Clean, white bedding on a wooden bed.

Strip off those winter flannels and switch to nice, breathable cotton or bamboo for the summer months. If you’re really feeling adventurous, you can even put your bedding in the freezer (in plastic bags, of course) for a bit before making your bed at night. Just imagine hopping into those perfectly chilled sheets after a hot day in the summer sun.

Take Advantage of Evaporative Cooling

Colorful water balloons in a blue tub.

This might not be as big of a deal in other parts of the country, but out here in Arizona, we take evaporative cooling very seriously. Between outdoor misting systems, swamp coolers, refrigerated spray bottles (or water balloons) and cheeky bowls of ice water sitting in front of fans, there are so many ways to stay cool!

Stay Hydrated

Sliced watermelon on a plate.

We all know how important staying hydrated is, especially during the summer. But, sometimes it can be hard to chug the recommended 64 to 80 oz water per day (more during the summer months). A fun, cheeky way to sneak a bit more hydration into your diet is to eat more water-rich foods, like fresh fruits and vegetables. As an added benefit, the University of Alabama found that an increase in vitamin C will also help your body tolerate the summer heat by delaying sweat gland fatigue.

Switch to Snacking

Almonds, olives and radishes on a wooden serving tray.

Forego big meals in favor of small snacks throughout the day. Digesting a huge meal takes energy, and energy means heat. Keep your body from overheating and working too hard with quick snacks all day long rather than two or three jumbo meals.

Capitalize on Shaded Areas

Woman sitting outside under an umbrella.

If you’re planning on spending any time outside this summer, you’d better have a map in your mind of all the best shady spots to hide out form the afternoon sun. Take full advantage of any umbrellas, overhangs and trees around your home (or wherever you’re hanging out this summer) to maximize your time outside without risking overheating.

Buy a Remote Car Starter

Empty silver sedan alone in a parking lot.

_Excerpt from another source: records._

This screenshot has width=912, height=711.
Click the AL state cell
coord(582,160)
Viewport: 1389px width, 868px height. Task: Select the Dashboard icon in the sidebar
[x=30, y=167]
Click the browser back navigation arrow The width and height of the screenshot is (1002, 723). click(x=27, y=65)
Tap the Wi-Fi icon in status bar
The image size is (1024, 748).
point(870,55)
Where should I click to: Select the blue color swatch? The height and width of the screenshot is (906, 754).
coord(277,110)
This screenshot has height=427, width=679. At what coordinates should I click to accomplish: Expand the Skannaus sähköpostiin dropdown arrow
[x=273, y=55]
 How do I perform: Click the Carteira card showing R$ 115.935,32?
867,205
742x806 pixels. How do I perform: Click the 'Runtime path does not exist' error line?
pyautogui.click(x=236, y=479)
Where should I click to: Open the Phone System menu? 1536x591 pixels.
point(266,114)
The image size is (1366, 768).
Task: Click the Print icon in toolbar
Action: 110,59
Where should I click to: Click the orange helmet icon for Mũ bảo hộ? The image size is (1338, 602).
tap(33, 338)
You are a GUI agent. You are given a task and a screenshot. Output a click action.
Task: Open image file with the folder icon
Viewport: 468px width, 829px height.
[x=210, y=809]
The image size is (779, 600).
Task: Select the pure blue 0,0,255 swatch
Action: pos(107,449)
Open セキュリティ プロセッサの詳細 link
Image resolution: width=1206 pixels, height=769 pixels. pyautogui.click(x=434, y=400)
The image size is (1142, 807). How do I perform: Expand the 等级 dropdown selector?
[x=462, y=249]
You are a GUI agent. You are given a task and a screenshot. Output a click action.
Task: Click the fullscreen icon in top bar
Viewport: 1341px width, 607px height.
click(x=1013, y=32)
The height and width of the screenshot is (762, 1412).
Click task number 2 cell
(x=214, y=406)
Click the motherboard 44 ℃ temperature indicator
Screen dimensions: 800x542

Remote car starters, like these ones from Avital, are NOT gadgets of the future – they are the here and now, so get one while you can truly appreciate their awesomeness. Sure, car starters are great for winter, but who says they can only be used to warm up your cars? Set your AC to max and turn on your car a few minutes before leaving the house or work and your car will be nice and cool when you hop in.

Utilize Your Downstairs Living Space

Four people hanging out in a living room with a shag rug.

It’s common knowledge that heat rises, so make sure your summer hangout spot is on the ground floor. And if you have a finished basement, deck it out with all sorts of fun games or cozy hangout areas to create your very own summer escape.

Don’t be Scared to Use Your AC

Modern thermostat set to 63 degrees.

Electric bills in the summer can be downright terrifying, but if you aren’t too scared, we definitely recommend running your AC. Keep in mind that ideal sleeping temperatures generally range from 60 to 70 degrees Fahrenheit, but if you’re used to 115-degree weather, we doubt you’ll be comfortable at 65, so just stick with what feels comfortable for you and your family. And if you don’t have AC, take advantage of public areas like malls, libraries, movie theaters and even restaurants to keep yourselves cool.